-- Source data --
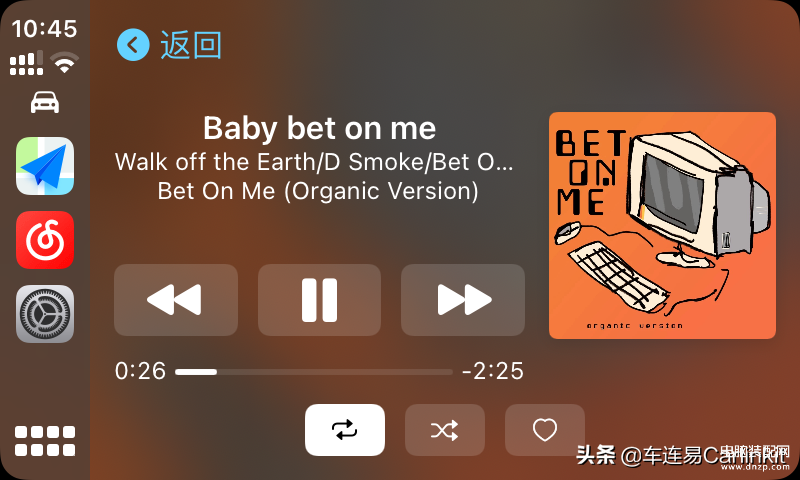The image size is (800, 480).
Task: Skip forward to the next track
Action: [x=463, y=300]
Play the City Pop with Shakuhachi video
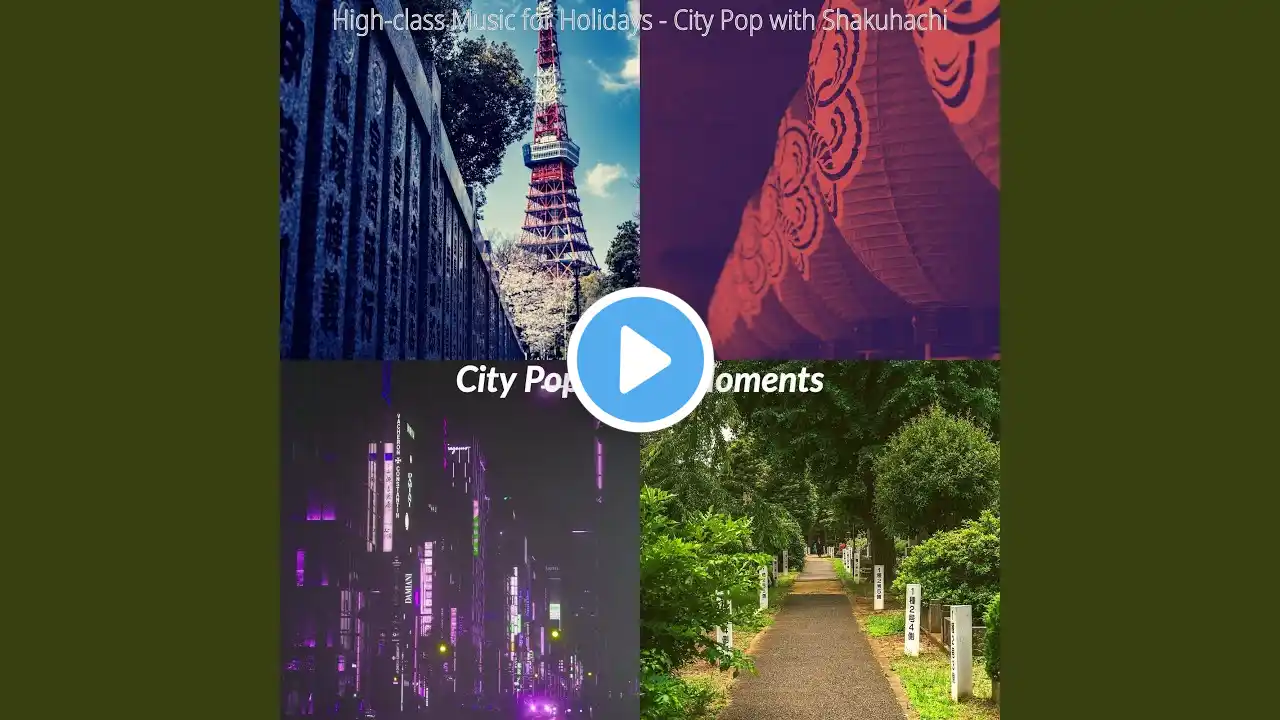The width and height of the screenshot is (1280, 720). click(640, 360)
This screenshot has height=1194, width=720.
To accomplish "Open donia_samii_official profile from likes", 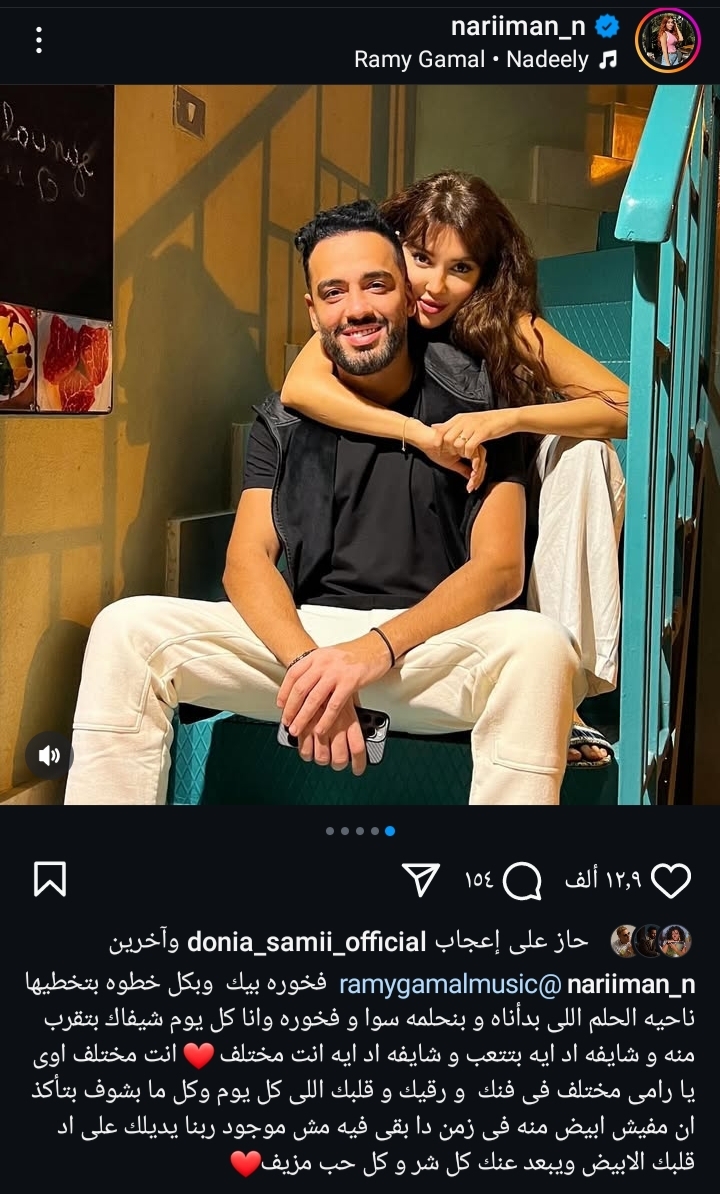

-- Request --
Turn the lines above into a numbered list, leaving out any blank lines and any pictures.

-- Output of the exercise --
1. The image size is (800, 480).
2. Task: Skip forward to the next track
3. Action: [x=463, y=300]
4. Play the City Pop with Shakuhachi video
5. The width and height of the screenshot is (1280, 720). click(640, 360)
6. This screenshot has height=1194, width=720.
7. To accomplish "Open donia_samii_official profile from likes", 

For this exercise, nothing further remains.